Please give back each line of the material unchanged, but without the images.
[DATA SHOWN Boundary: Start]
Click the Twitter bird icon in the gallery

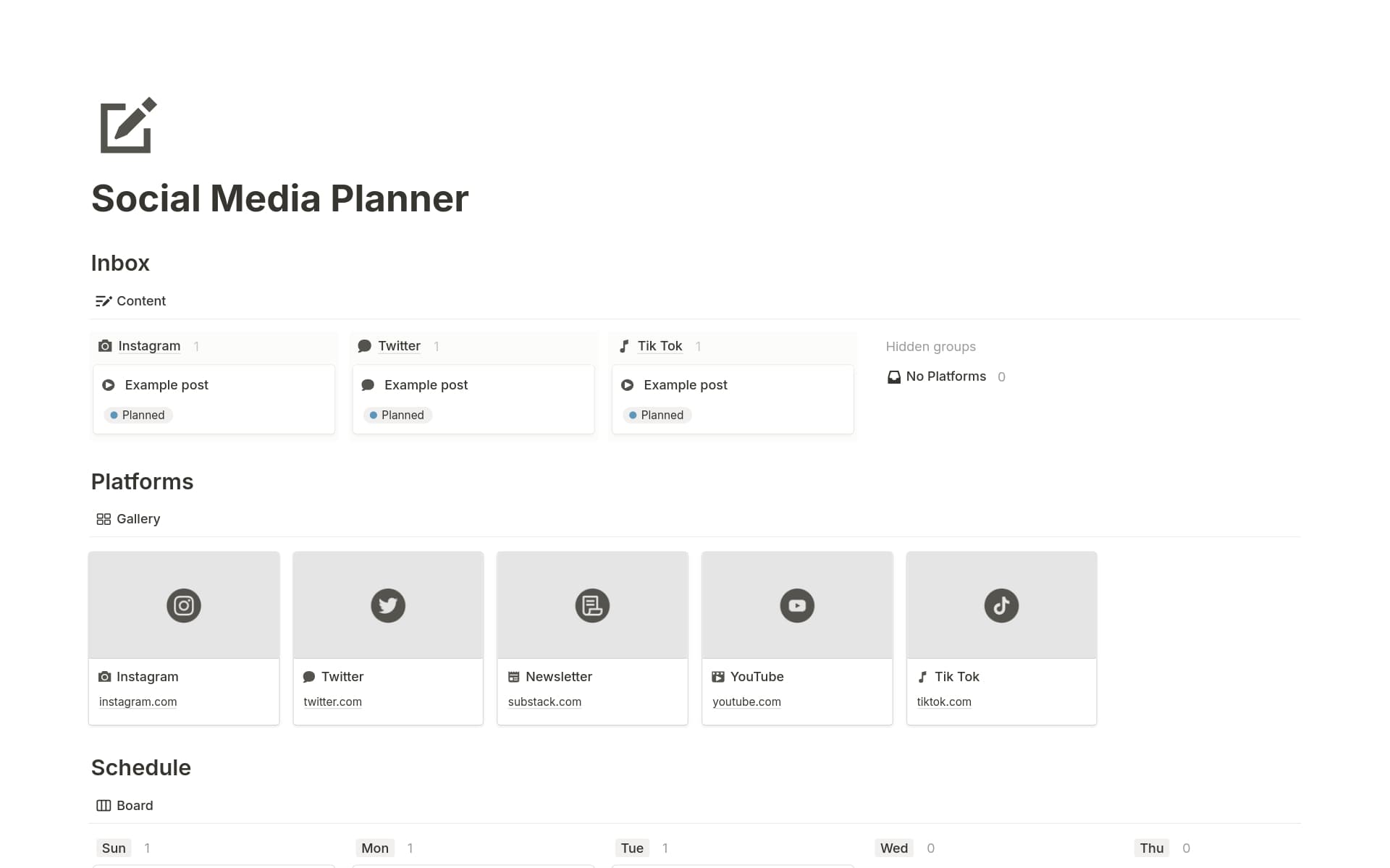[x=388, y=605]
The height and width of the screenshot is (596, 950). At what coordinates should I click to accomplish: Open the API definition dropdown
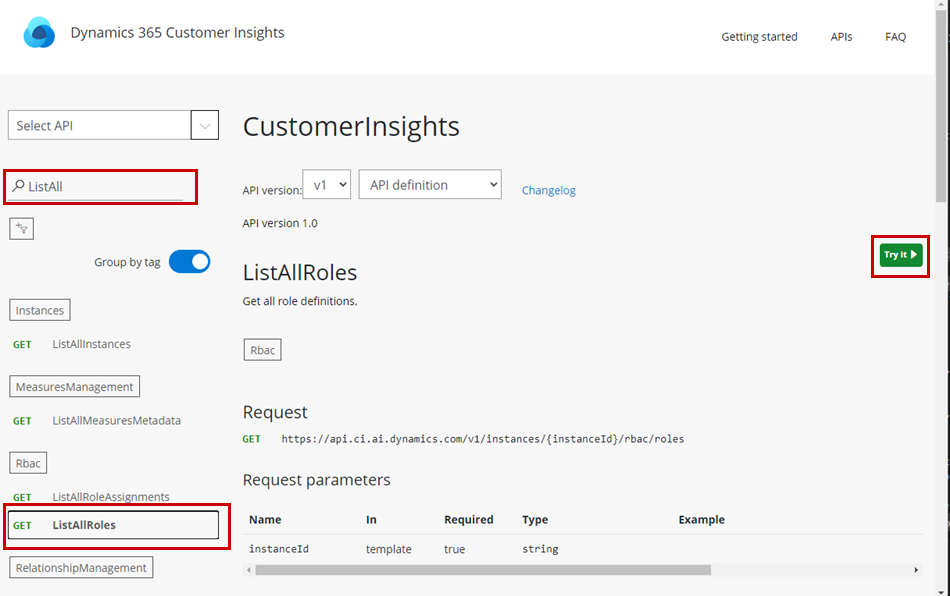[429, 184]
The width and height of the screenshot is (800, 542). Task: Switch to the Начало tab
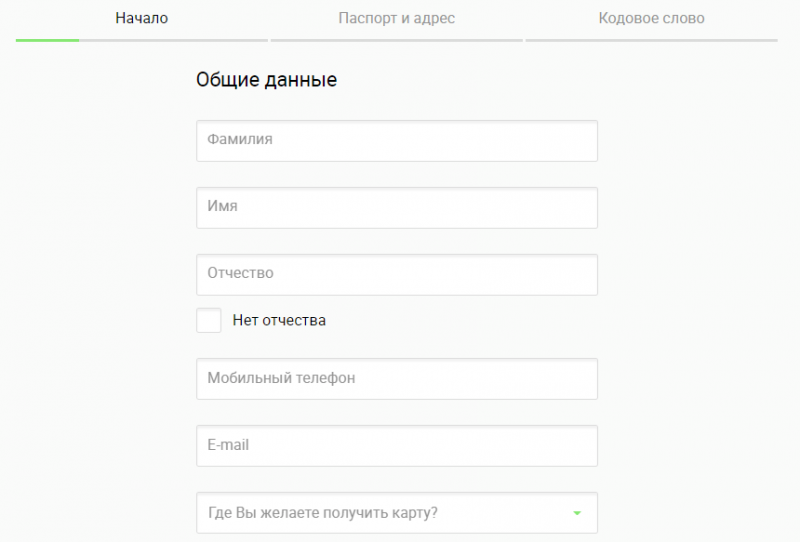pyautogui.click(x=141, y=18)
[DATA SHOWN Boundary: End]
TASK OUTPUT:
Click the Twitter bird icon in the gallery

[x=388, y=605]
The height and width of the screenshot is (596, 950). At what coordinates should I click to accomplish: Open the API definition dropdown
[429, 184]
The width and height of the screenshot is (800, 542). Task: Switch to the Начало tab
pyautogui.click(x=141, y=18)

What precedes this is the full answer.